▶ WORK TO BE COMPLETED
Every line from the one with "Where should I click to: Click" up to and including the one with "Click the Obrazek wymiaru column header" is to be output exactly as it appears below; pictures are not.

▶ TASK DATA
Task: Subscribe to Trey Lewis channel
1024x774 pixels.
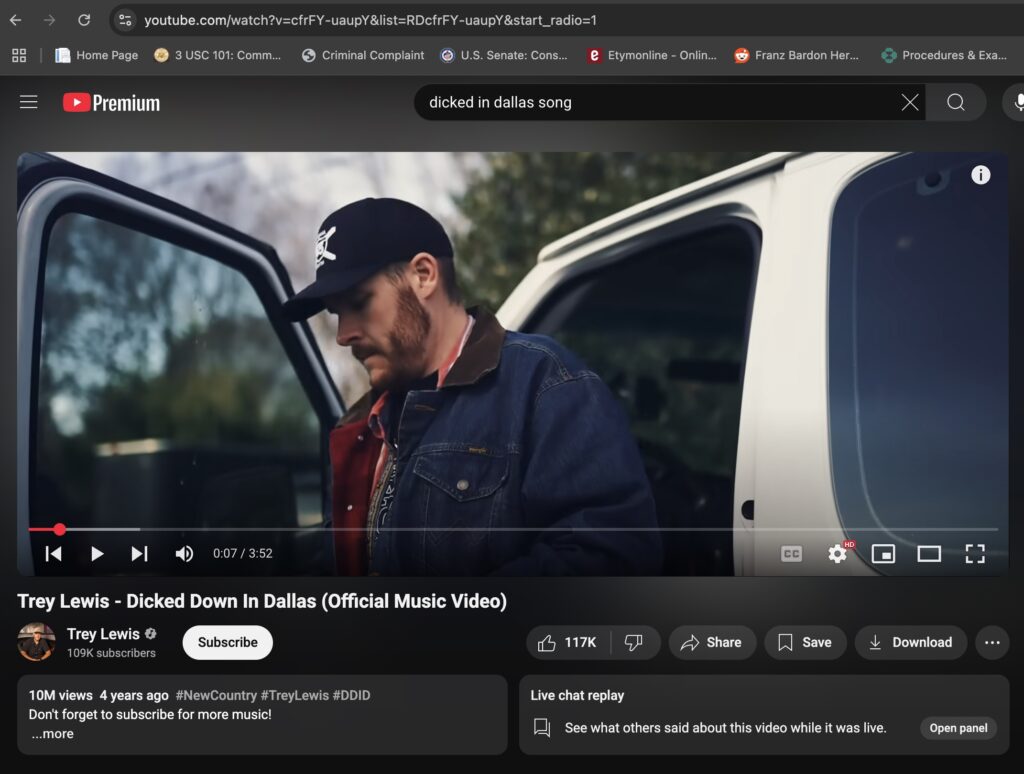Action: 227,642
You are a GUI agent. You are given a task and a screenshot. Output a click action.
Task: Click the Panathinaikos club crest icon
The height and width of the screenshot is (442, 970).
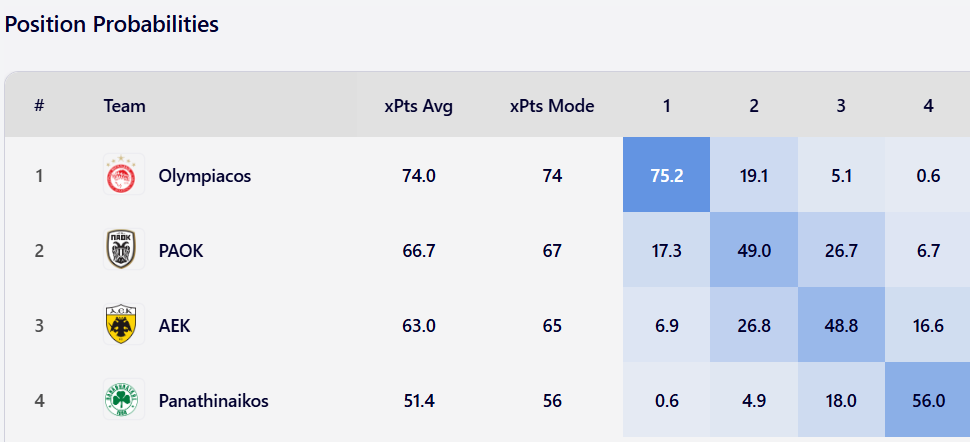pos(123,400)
--
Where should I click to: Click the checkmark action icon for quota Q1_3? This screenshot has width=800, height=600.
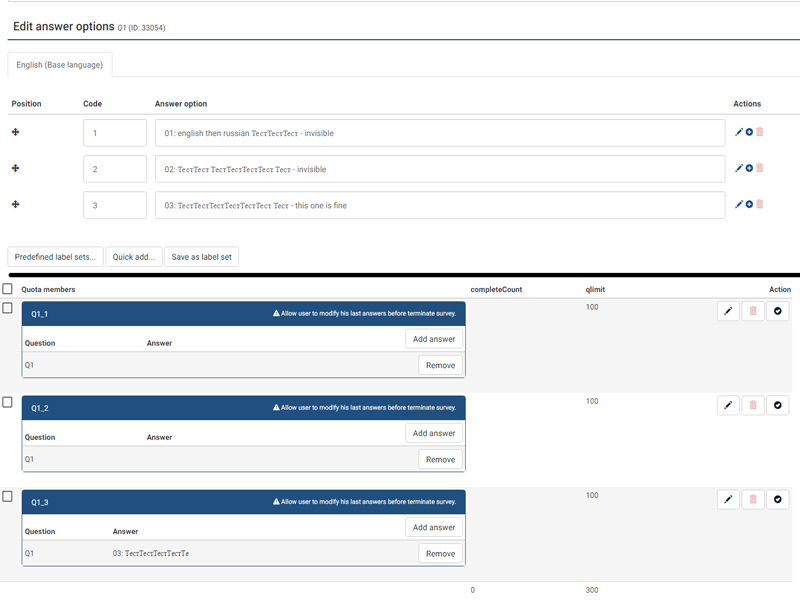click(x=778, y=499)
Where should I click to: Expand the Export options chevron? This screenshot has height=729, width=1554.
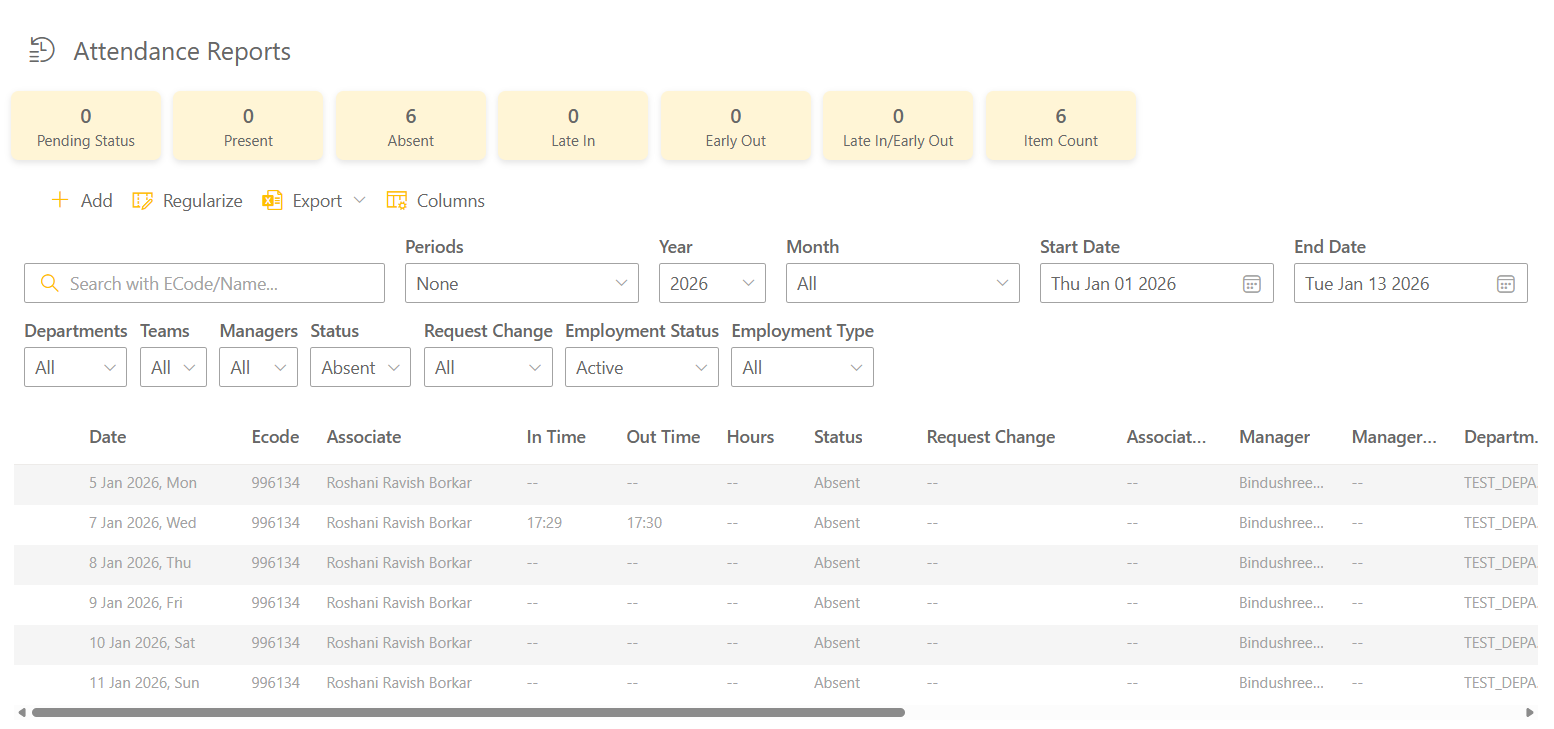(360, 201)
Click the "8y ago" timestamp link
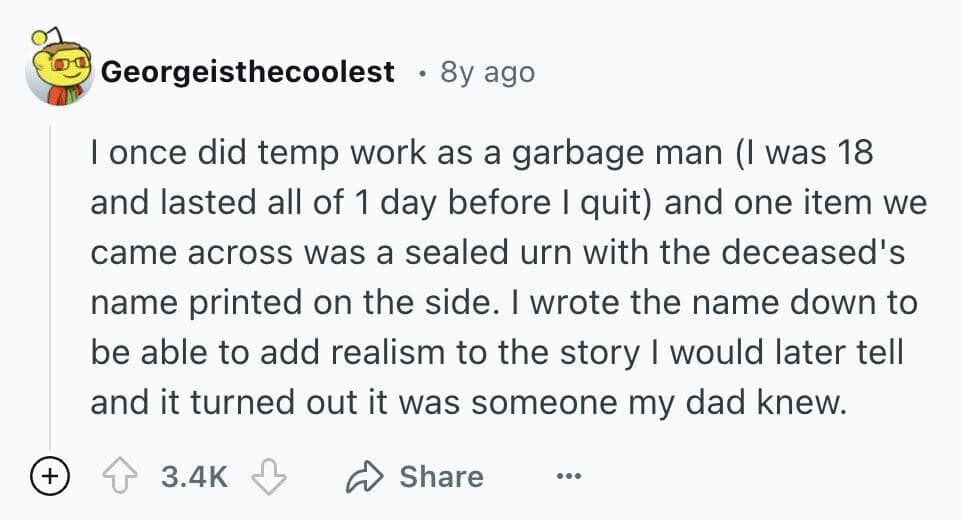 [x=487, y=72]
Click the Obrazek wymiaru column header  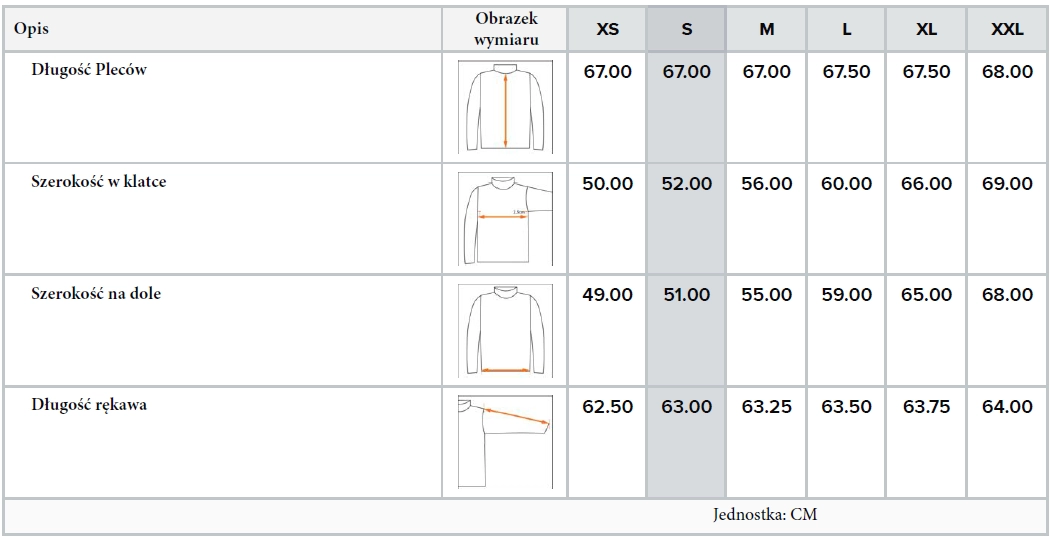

▶ RESULT BELOW
Where should I click to: Click the checkmark action icon for quota Q1_3? This screenshot has width=800, height=600.
click(x=778, y=499)
Where should I click to: Expand the Export options chevron? This screenshot has height=729, width=1554.
(360, 201)
Click the "8y ago" timestamp link
 [x=487, y=72]
Click the Obrazek wymiaru column header  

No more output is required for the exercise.